Dass beide Berichte sich eingehend mit dem Berghain auseinandersetzen und ihr Fazit auch oder vor allem im Hinblick auf das Treiben in eben diesem Club so ausfällt, wird dabei von vielen gekonnt ignoriert. Im Hinblick auf die erwähnten Veröffentlichungen, scheint es fast so, als wäre das Berghain – als ehemalig bester Club weltweit – ein Barometer, wenn es um die Hip- und Coolness Berlins geht. Dabei ist das Berghain längst nicht mehr so angesagt, wie es das zum Beispiel noch 2009 war – als es vom DJ Mag zum international besten Club gekürt wurde. Seitdem und nicht zuletzt eben durch diese Auszeichnung hat sich viel verändert. War das ehemalige OstGut – als Vorgänger des heutigen Berghains – noch ein absoluter Szenetreff für schwule Fetisch- und Sexparties, so ist sein weitaus bekannterer Nachfolger am heutigen Standort trotz seiner recht eigenwilligen und mitunter restriktiven Einlasspolitik immer mehr zu einem Touristentreff verkommen. Dieser Tatsache dürften allenfalls militante Berghain-Jünger widersprechen – es soll sie wohl immer noch geben.

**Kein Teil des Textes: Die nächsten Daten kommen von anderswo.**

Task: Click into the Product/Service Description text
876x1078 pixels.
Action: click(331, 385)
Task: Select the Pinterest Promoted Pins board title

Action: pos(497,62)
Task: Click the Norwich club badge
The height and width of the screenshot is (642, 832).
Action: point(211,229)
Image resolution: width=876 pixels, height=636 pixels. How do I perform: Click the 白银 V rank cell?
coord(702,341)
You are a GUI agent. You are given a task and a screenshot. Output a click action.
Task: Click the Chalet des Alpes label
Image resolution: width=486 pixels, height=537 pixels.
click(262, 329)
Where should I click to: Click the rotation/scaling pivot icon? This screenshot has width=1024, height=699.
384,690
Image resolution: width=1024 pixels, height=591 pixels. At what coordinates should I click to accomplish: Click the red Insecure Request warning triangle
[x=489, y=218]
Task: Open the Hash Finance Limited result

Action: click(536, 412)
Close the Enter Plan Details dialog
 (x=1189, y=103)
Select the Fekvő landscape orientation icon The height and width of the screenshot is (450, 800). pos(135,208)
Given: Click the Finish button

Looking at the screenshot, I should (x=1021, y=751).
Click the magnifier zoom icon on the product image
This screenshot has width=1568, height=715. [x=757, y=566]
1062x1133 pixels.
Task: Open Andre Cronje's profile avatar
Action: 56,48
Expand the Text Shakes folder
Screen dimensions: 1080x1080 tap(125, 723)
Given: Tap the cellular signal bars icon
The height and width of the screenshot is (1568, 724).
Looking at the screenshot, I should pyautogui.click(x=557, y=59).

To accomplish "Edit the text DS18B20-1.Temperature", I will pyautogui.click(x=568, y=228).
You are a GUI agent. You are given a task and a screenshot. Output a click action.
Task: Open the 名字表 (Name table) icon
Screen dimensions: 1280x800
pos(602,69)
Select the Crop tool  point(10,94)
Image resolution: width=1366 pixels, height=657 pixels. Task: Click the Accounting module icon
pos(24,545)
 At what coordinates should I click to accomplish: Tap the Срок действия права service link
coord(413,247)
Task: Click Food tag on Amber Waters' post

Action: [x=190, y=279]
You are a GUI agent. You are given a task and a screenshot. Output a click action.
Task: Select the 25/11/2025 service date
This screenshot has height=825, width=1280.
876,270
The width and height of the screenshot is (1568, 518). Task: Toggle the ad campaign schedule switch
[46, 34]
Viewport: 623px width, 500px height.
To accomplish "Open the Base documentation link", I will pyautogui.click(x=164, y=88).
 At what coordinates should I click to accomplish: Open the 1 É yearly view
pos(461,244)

Auch in Berlin selbst hat sich in den vergangenen Jahren einiges geändert – zum Positiven, wie zum Negativen. Hat sich zum Jahrtausendwechsel noch niemand wirklich für die Metropole an der Spree interessiert, so ist heute eher das Gegenteil der Fall. Der Immobilienmarkt überschlägt sich, die Tourismusbranche boomt, der Arbeitsmarkt – vor allem im IT- und Internetbereich – nicht weniger. Wer nicht bereits gestern in eine Hauptstadt-Immobilie investiert hat, sollte es gefälligst heute tun – in Mitte-Lage, Randbezirke sind schließlich etwas für Einheimische.

Moment, Einheimische?! Ja, die gebürtigen Berliner und Berlinerinnen, ihr wisst schon. Die, die sich seit Jahren schon über diesen künstlichen Berlin-Hype aufregen und dabei mit Fremdbegriffen wie „Gentrifizierung“ um sich schleudern. Wobei mittlerweile und irrwitzigerweise selbst Hinzugezogene sich über die Gentrifizierung in ihrem Kiez auslassen. Die etwas Gemäßigteren unter ihnen bemerken einfach nur den Zerfall ihrer bisherigen Kulturlandschaft und ihres Nachtlebens, der unter dem Stichwort „Clubsterben“ zusammengefasst und spätestens mit dem Untergang der beliebten Bar25 im Jahr 2010 hitzig debattiert wurde. Dieses Clubsterben bewies und beweist noch heute einen langen Atem und so sollten dem Beispiel der sagenumwobenen Bar25 weitere Clubs folgen, so etwa der Knaack Club, der Icon Club, der Klub der Republik und viele weitere. Allesamt recht beliebte Clubs, die diesem ominösen Clubsterben – was sich immer mehr zu einer Art Pest entwickelt – zum Opfer fielen.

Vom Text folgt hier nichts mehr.